Through his work as an aerospace engineer, SAVRPak co-founder Bill Birgen worked on “ temperature, humidity, anti-icing/de-icing solutions for aircrafts and space vehicles,” according to the company’s website. In an effort to keep his own lunch fresh, Birgen realized that condensation hindered fresh food, so he got to work on a patch that would eliminate moisture from a container. Fittingly calling the product “Soggy Food Sucks,” Birgen teamed up with co-founder Grant Stafford to found what would later be named SAVRPak.
At about 25 cents each, SAVRPak’s patches are made from food-grade materials and can be recycled after use. The company is also taking it a step further by applying for compostability certification which is welcome news given the rise in single-use waste caused by food delivery.
Restauranteurs know that fries are very prone to sogginess when enclosed in takeout containers. The residual heat creates condensation en route, resulting in soft, room-temperature fries. To test the SAVRPak’s effectiveness, LA-based reporter Rick DeMuro tried fries sealed up in takeout boxes for up to twenty minutes — one with the patch, and one without.
“When I tasted the fries, the difference was very clear,” DeMuro reported for KTLA5. “The fries in the box without the sticker were the typical soggy and limp fries you’d expect from takeout or delivery. The fries in the box with the sticker were noticeably drier and crispier.”
DeMuro isn’t alone in recognizing the company’s success. In its 18 months of business, SAVRPak has garnered industry recognition, winning awards in four categories at last year’s World Food Innovation Awards, among other awards from Venture Madness and SKS North America.

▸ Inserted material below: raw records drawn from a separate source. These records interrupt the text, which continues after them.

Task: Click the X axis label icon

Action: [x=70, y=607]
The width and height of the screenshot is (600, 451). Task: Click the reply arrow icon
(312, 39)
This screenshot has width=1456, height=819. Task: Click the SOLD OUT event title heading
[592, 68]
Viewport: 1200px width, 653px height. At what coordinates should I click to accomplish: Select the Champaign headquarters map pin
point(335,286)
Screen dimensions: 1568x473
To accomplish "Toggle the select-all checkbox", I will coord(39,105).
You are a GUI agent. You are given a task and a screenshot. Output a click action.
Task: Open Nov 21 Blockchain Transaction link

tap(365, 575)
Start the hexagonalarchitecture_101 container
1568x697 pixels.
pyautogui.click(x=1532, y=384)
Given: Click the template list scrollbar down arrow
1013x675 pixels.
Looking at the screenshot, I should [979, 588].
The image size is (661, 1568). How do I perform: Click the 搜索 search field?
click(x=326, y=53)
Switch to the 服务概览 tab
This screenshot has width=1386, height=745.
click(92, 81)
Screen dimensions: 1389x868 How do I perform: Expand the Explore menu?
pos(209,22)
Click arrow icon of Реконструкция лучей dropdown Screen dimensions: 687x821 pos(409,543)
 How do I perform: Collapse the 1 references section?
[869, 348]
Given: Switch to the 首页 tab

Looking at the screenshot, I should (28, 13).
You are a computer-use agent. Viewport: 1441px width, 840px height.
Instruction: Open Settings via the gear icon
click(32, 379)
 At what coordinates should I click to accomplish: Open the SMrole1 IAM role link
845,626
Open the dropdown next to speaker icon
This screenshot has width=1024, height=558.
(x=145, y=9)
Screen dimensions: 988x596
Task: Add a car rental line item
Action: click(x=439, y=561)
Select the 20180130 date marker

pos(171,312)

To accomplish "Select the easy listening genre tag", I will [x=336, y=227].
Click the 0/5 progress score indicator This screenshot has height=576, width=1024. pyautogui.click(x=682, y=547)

Stafford attributes some of the company’s success to its easy-to-use nature and customer satisfaction among restaurant owners.
With the capacity to offer its technology to companies worldwide, SAVRPak isn’t stopping at local food delivery. The company’s technology can also be used to extend the shelf-life of pre-packaged foods by up to 14 days, helping to solve the worsening issue of food waste in the US. The patch is currently being trialed by several domestic and international companies in the food delivery industry and food produce sector.
With the pandemic still affecting consumers’ eating habits, food delivery isn’t likely to disappear anytime soon. Even though it may not compare to indoor dining, SAVRPak is hoping to enhance the delivery experience for restaurants and consumers alike.